Skip to contents

Computes P(w₁ ≤ x | a, b) using the closed-form expression derived by marginalizing over α ~ Gamma(a, b).

Usage

cdf_w1(x, a, b)

Arguments

x

Numeric vector. Values outside the unit interval are allowed but are mapped to the boundary values of the CDF (0 for x ≤ 0, 1 for x ≥ 1).

a

Numeric; shape parameter of the Gamma prior on α (a > 0).

b

Numeric; rate parameter of the Gamma prior on α (b > 0).

Value

Numeric vector of CDF values F(x | a, b) with same length as x.

Details

The unconditional CDF is given by: $$F_{w_1}(x | a, b) = 1 - \left(\frac{b}{b - \log(1-x)}\right)^a$$

The implementation uses log1p and expm1 for numerical stability, particularly when the CDF is close to 0 (small x).

Interpretation

The weight w₁ is in GEM (size-biased) order, not ranked by size. It represents the asymptotic cluster share of a randomly chosen unit, not the largest cluster proportion. See RN-06 §1 for details.

References

Lee, J. (2025). RN-06: Dual-Anchor Design II.

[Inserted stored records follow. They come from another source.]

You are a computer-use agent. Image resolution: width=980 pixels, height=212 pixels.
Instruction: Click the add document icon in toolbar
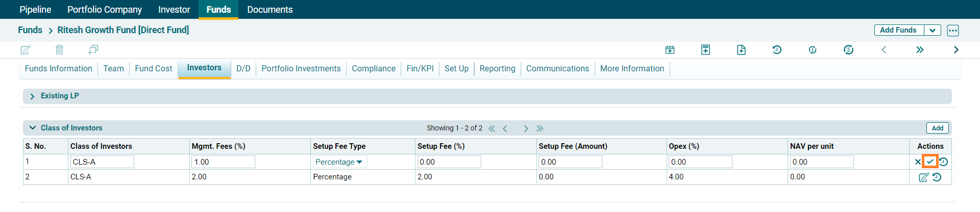[741, 50]
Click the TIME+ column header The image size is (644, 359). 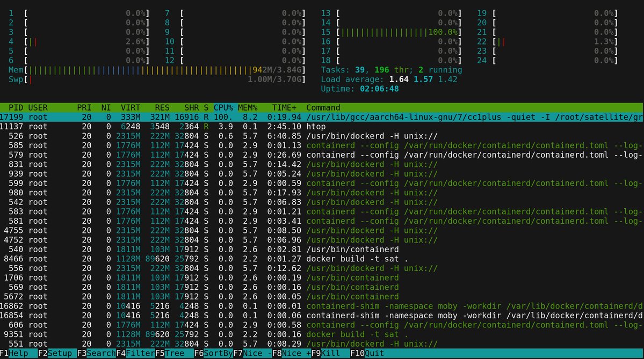[284, 107]
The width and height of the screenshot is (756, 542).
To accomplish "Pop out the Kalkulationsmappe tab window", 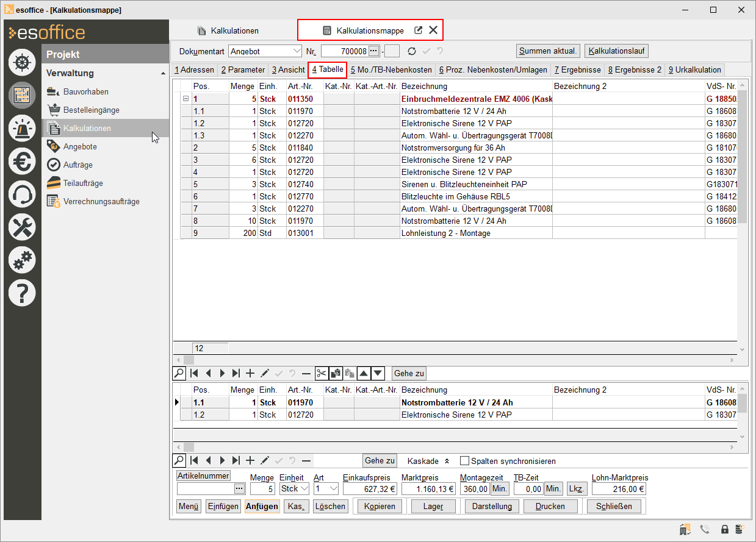I will [x=418, y=30].
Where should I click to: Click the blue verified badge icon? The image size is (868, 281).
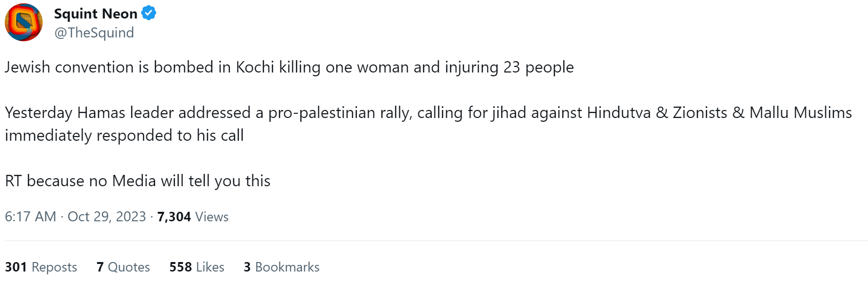point(149,13)
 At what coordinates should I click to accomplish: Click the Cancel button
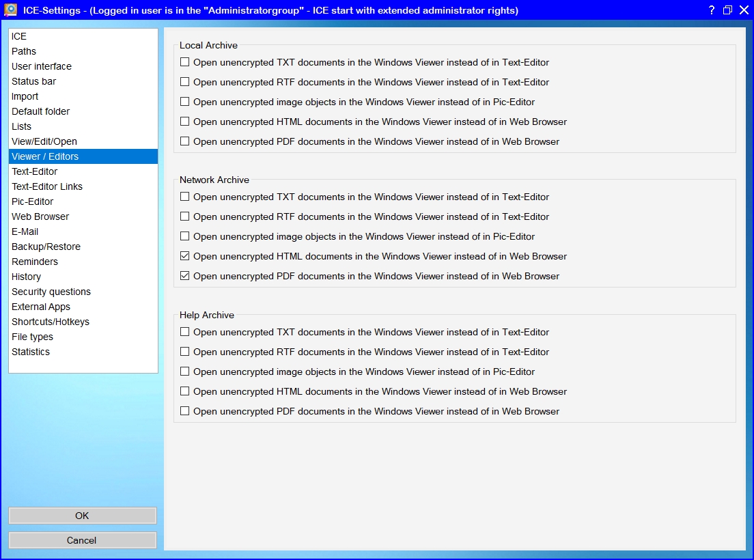click(x=82, y=540)
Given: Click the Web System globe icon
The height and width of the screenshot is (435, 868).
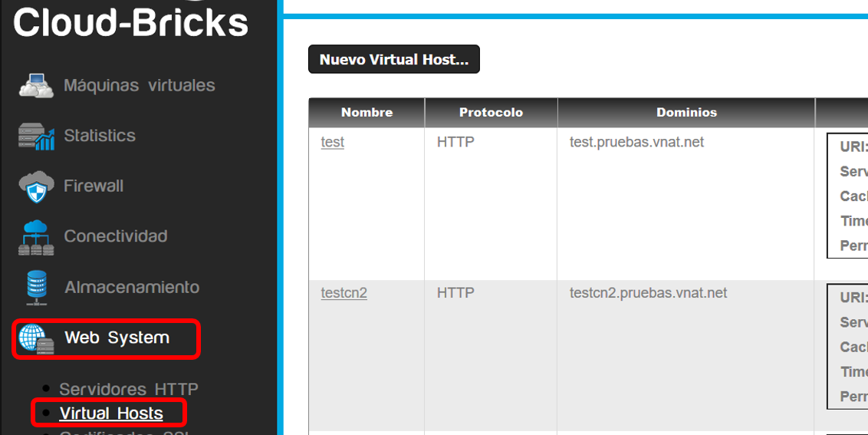Looking at the screenshot, I should click(37, 338).
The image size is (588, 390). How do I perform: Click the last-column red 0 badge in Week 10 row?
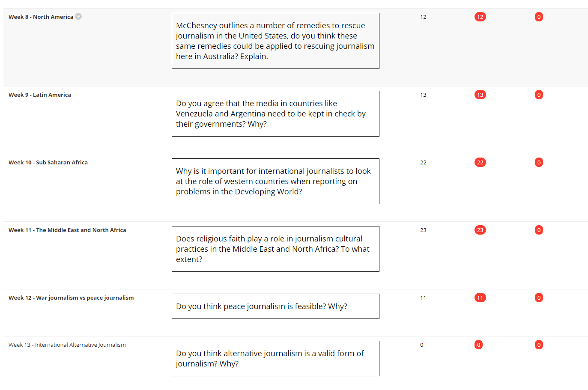click(539, 162)
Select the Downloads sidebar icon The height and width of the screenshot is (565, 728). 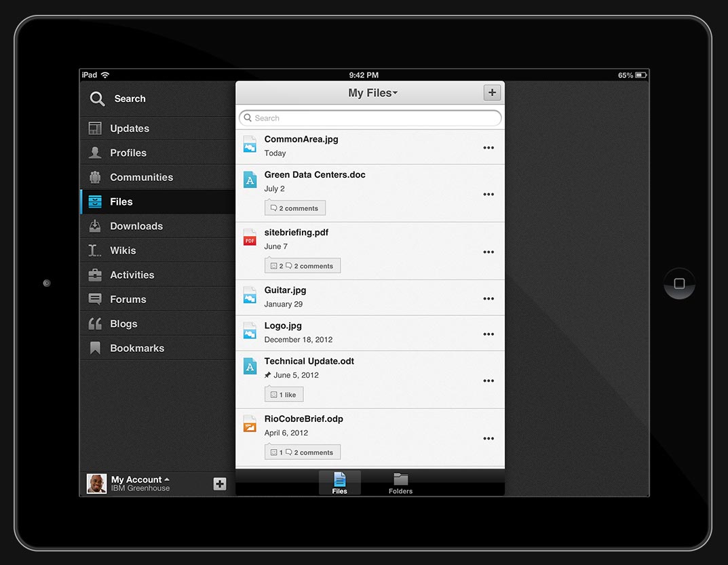click(x=95, y=226)
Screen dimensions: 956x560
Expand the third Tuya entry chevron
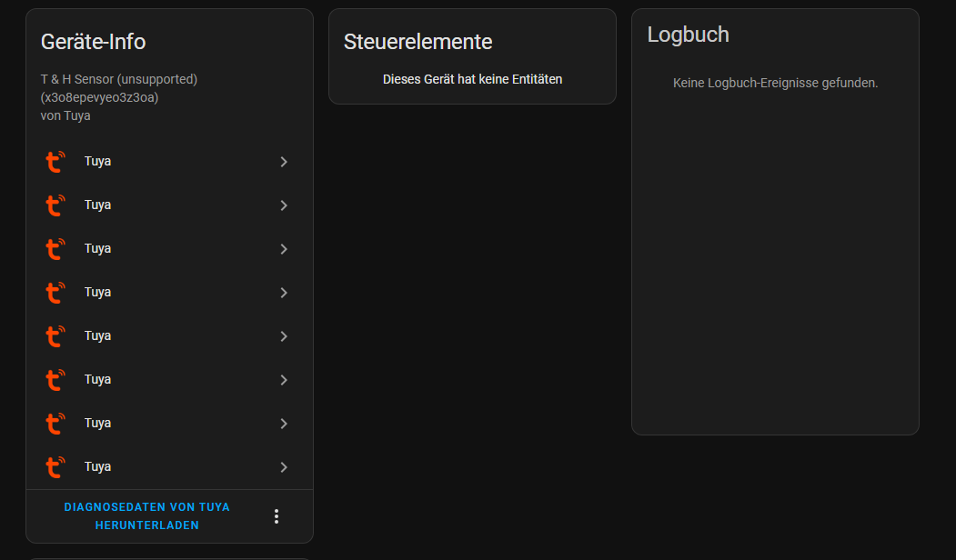pyautogui.click(x=284, y=248)
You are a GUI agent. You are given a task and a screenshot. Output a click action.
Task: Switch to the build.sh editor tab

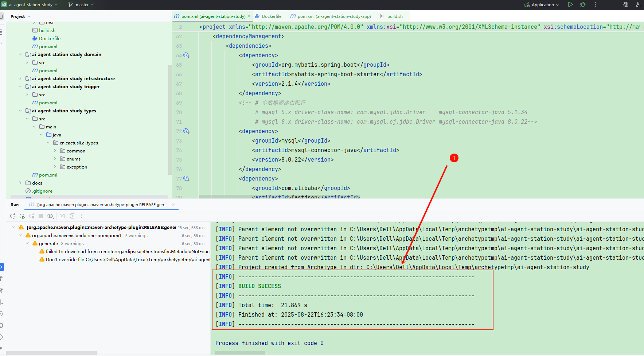tap(394, 16)
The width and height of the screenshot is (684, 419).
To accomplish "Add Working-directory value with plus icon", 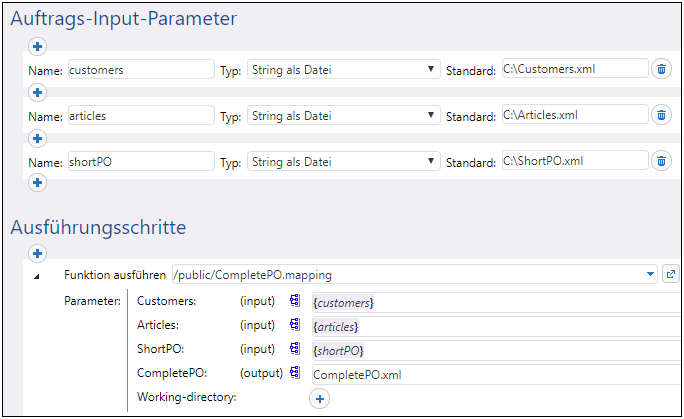I will point(320,399).
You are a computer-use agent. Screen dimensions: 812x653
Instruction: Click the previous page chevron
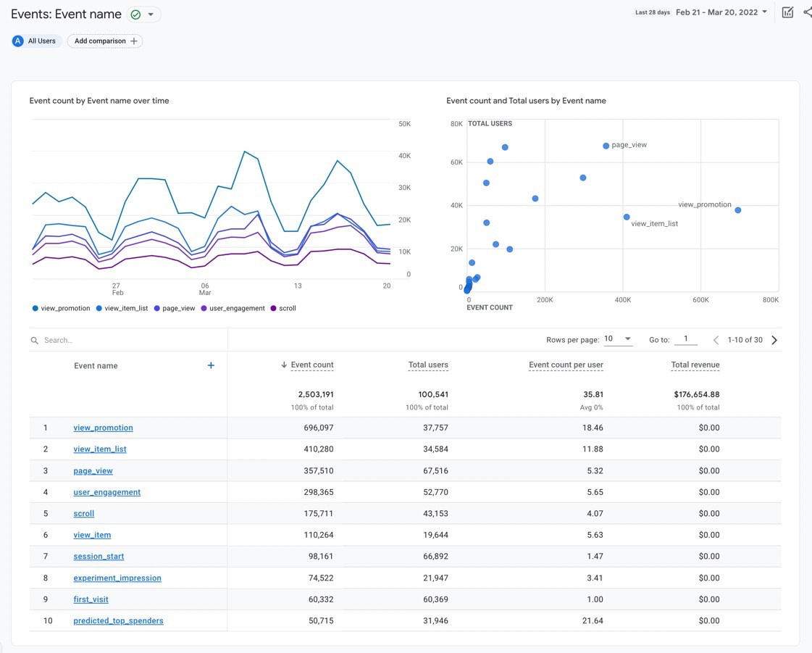click(x=716, y=339)
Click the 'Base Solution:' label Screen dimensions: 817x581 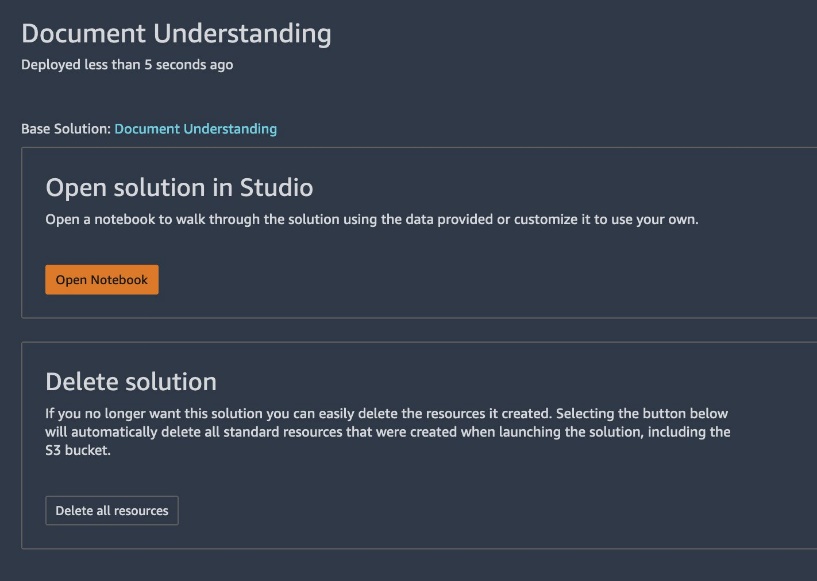click(x=66, y=129)
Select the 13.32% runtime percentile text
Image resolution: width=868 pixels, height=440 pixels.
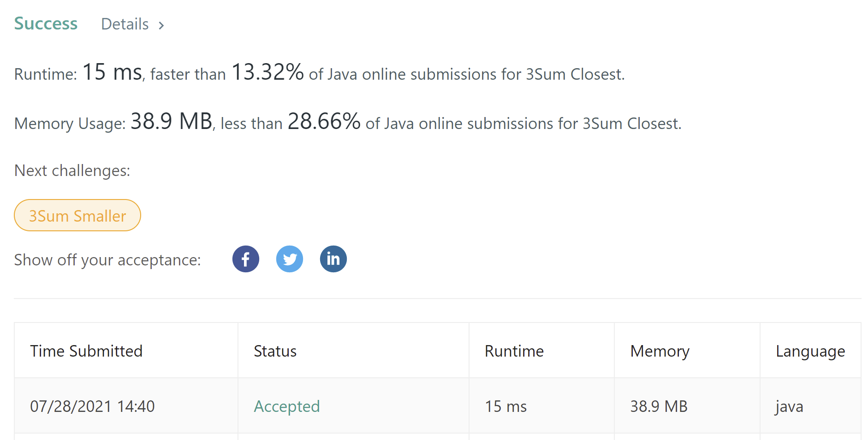click(268, 72)
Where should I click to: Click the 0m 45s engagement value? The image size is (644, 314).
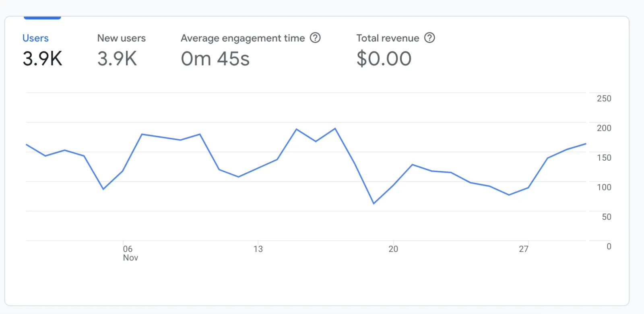click(215, 59)
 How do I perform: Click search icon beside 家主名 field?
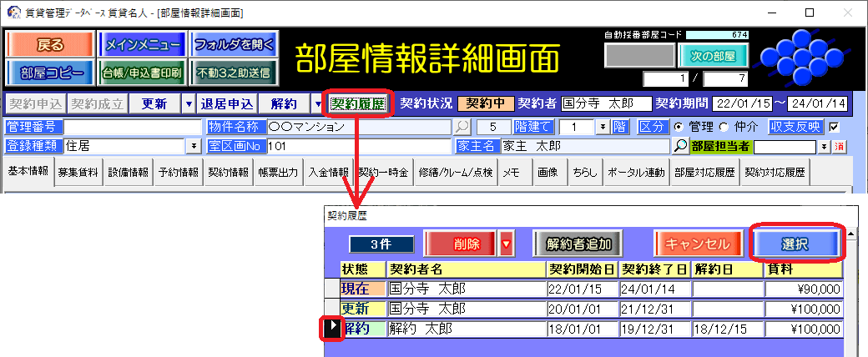[681, 146]
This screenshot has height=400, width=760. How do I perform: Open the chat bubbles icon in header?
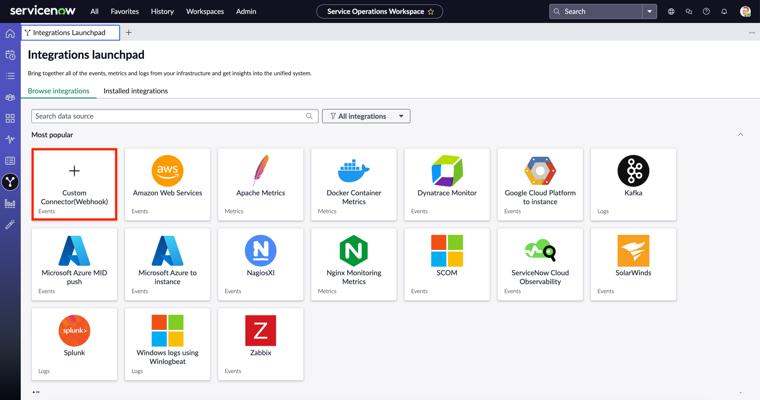689,12
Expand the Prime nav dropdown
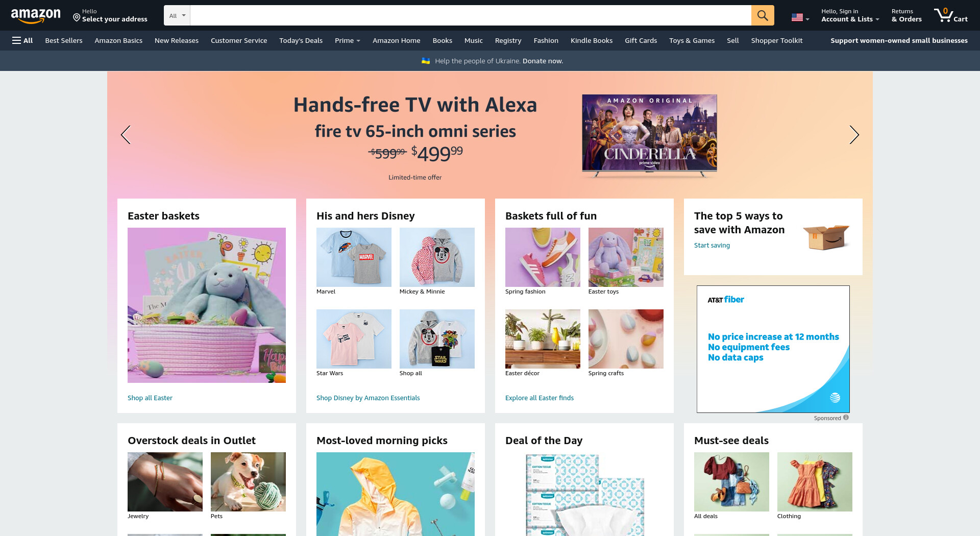The height and width of the screenshot is (536, 980). pos(348,40)
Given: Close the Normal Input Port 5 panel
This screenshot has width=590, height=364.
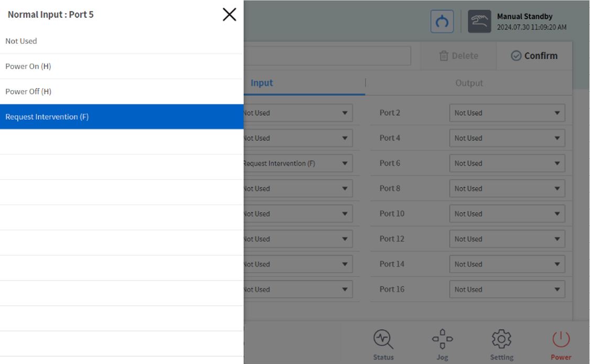Looking at the screenshot, I should (x=229, y=15).
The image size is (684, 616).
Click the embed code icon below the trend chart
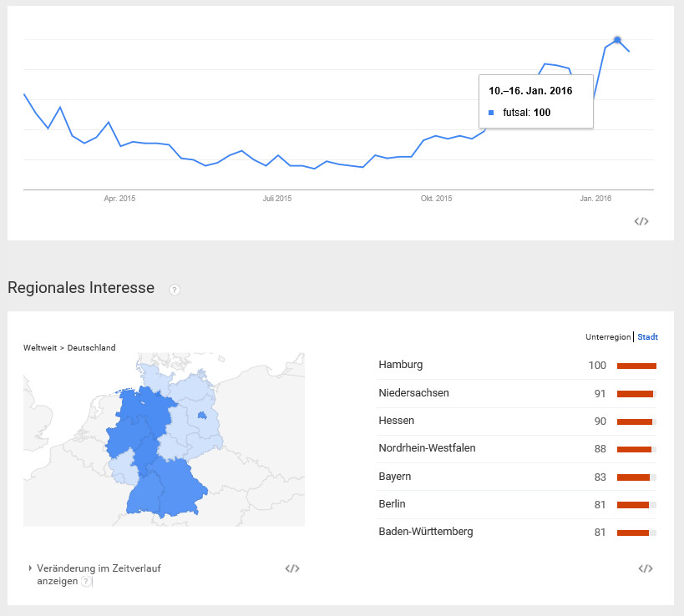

Vicentini, C. and Jermyn, I. H. (2025). Prior selection for the precision parameter of Dirichlet Process Mixtures. arXiv:2502.00864.

Examples

# P(w₁ ≤ 0.3) under standard prior
cdf_w1(0.3, a = 2, b = 1)
#> [1] 0.4566891

# Vectorized computation
cdf_w1(c(0.1, 0.3, 0.5, 0.7), a = 1.6, b = 1.22)
#> [1] 0.1241267 0.3365805 0.5131689 0.6666263